Therapy for the ‘Too Much’ and ‘Too Sensitive’ Crew
If you’ve ever walked away from a conversation replaying the phrase “Was I too much?” on a mental loop, you’re in the right place. Maybe you’ve been called dramatic, intense, oversensitive, scattered, awkward, or “a lot,” and somewhere along the line you started to believe it meant there was something wrong with you. For many neurodivergent and highly sensitive folks, that story began early and got reinforced often.
Here’s the thing: what gets labeled as “too much” is often a nervous system doing exactly what it was built to do—notice more, feel more, process more. Research on sensitivity and neurodivergence shows that some brains take in more sensory and emotional data, process it more deeply, and stay activated for longer, which can lead to overwhelm and shutdown in environments that move fast and expect people to “just push through.” The traits that get you side-eyed in a staff meeting are the same traits that make you perceptive, empathetic, and able to spot patterns others miss.
Of course, knowing this doesn’t magically make life easier when fluorescent lights feel like interrogation, group chats feel like a sport you never learned the rules for, and everyone else seems to have an inner “volume knob” that you’re missing. Sensory overload, emotional flooding, and decision fatigue are not character flaws; they’re signs that your system is overcapacity. Many neurodivergent adults describe shutdown, burnout, or emotional outbursts not as laziness or drama, but as the end result of chronic overload in a world that doesn’t fit how their brains and bodies work.
At Soma Roots Therapy, the goal is not to make you less sensitive or more “normal.” The work is about building a relationship with your sensitivity and neurodivergence so it becomes a source of information, not constant self-attack. A neurodiversity-affirming approach treats ADHD, autism, high sensitivity, and other brain differences as natural variations in human wiring rather than problems to be fixed, while still making room for real support with things like overwhelm, shutdown, and executive function struggles. Therapy can be both validating and practical: yes, your feelings make sense, and yes, tools and boundaries can help.
Practically, that might look like mapping your “too much” moments through the lens of the nervous system instead of morality: What were the sensory conditions? How much social energy did that day demand? How many transitions did you have to manage? Together, we might experiment with micro-rest breaks, sensory supports, or scripts that let you leave early or say no without apologizing for existing. The point is not to toughen you up; it’s to design a life and coping style that actually fits you.

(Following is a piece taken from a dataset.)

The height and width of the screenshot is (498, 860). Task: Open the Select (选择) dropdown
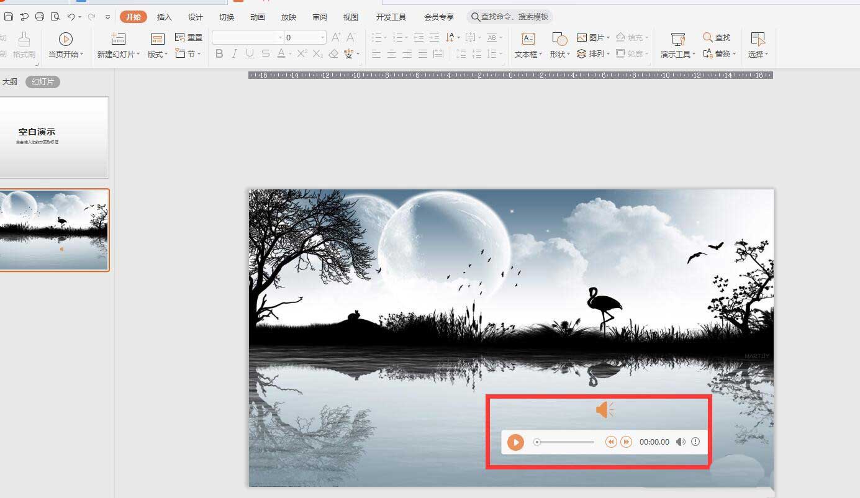(x=758, y=45)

Therapy is also a place to unpack the shame that comes from years of being misunderstood. Being told “you’re overreacting” or “you think too much” trains you to question your own perception. Reframing sensitivity as a strength involves grieving those experiences and slowly practicing new internal messages: “My reactions have context,” “My needs are not inconveniences,” “My depth is a gift, even when it’s heavy.” Many sensitive and neurodivergent people, once supported, become powerful advocates, creators, and connectors precisely because of that depth.
In the Soma Roots Therapy space, stimming is welcome, tangents are allowed, eye contact is not required, and taking a moment to breathe or cry doesn’t derail the session—it guides it. You do not have to pretend to be fine to be worthy of care. If you’ve been told you’re too sensitive, too intense, too emotional, or too anything, consider this an alternate story: you are not “too much”; you are exquisitely tuned. The work is not to make you smaller—it’s to build a world, starting with your own nervous system, where you actually fit.